L’ateneo premiato per il progetto sui borghi

La d’Annunzio si è aggiudicata una borsa di studio nazionale insieme al Comune di Montenerodomo
CHIETI. L’università Gabriele d’Annunzio di Chieti-Pescara, con il dottorato in “Culture del progetto: creatività, patrimonio, ambiente”, coordinato dal professor Claudio Varagnoli, si è aggiudicata una delle 46 borse di studio per dottorati comunali finanziate dall’Agenzia per la coesione territoriale. Il comune di Montenerodomo, infatti, in collaborazione con l’ateneo, è risultato primo nella graduatoria nazionale delle proposte ammesse a finanziamento con il progetto “Borghi e paesaggi delle aree interne abruzzesi: strategie di riuso e rigenerazione nell’area Basso Sangro Trigno”. Il progetto è stato realizzato dal professor Massimo Angrilli, docente di Urbanistica presso il dipartimento di architettura dell’ateneo. Il Comune di Montenerodomo riceverà un finanziamento di 75mila euro per avviare un rapporto di collaborazione tecnico-scientifica con l’università d’Annunzio. Sarà così finanziata la borsa di studio triennale per lo svolgimento di una ricerca-azione che prevede la formulazione di azioni territoriali mirate al riuso e alla rigenerazione dei luoghi, oltre alla conservazione e valorizzazione del paesaggio, in coerenza con quanto previsto dalla Snai (strategia nazionale per le aree interne) in tema di sviluppo locale sostenibile.

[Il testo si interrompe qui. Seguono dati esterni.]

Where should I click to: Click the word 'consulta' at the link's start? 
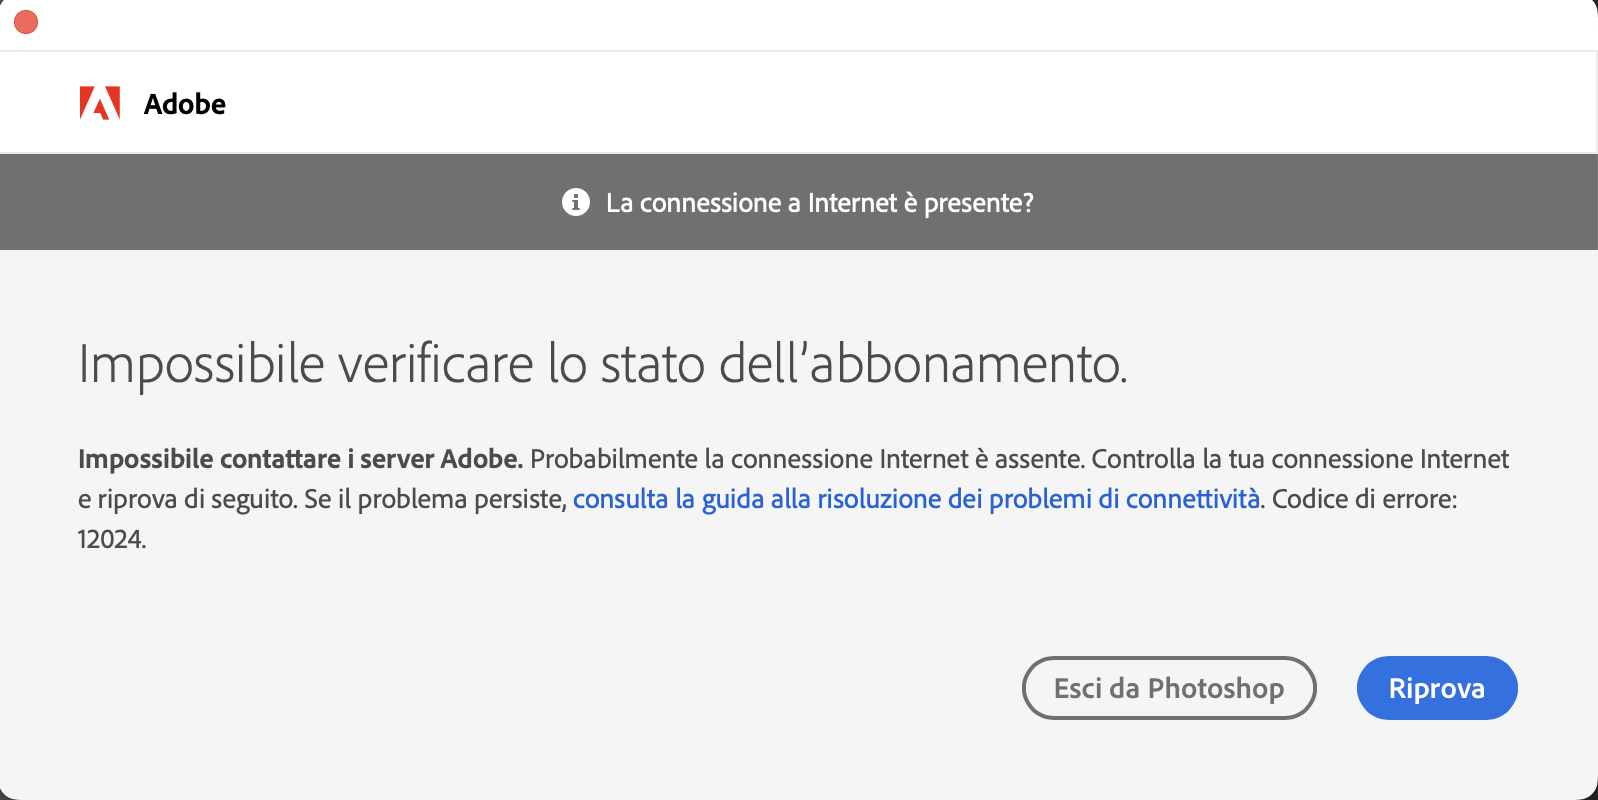point(620,499)
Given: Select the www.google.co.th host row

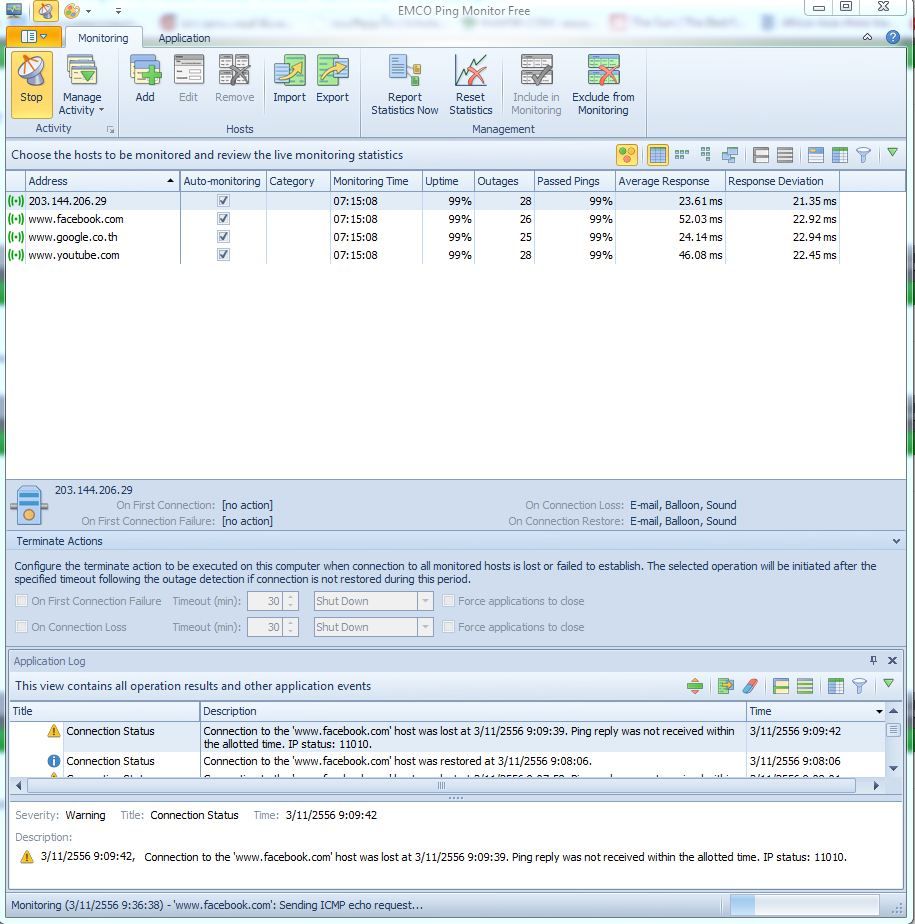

«Per noi», commenta il professor Angelo Cichelli, direttore della scuola superiore della d’Annunzio, «si tratta di una notizia due volte importante. È un fatto eccezionale che il progetto presentato dal comune di Montenerodomo e redatto dal professor Angrilli, sia stato valutato come il migliore a livello nazionale. Il professor Angrilli merita dunque il plauso di tutto l’ateneo per aver raggiunto questo risultato di valore assoluto. Molto importante, al di là del risultato conseguito», aggiunge il professor Cichelli, «è la conferma di un rapporto, continuo, sempre più solido e proficuo che l’università di Chieti-Pescara ha con il territorio. Un grande ateneo, infatti, deve saper coniugare l’alta formazione con una presenza propositiva, attiva e concreta così da rappresentare veramente il punto di riferimento della realtà produttiva, culturale e sociale del vasto territorio dove arriva la sua presenza».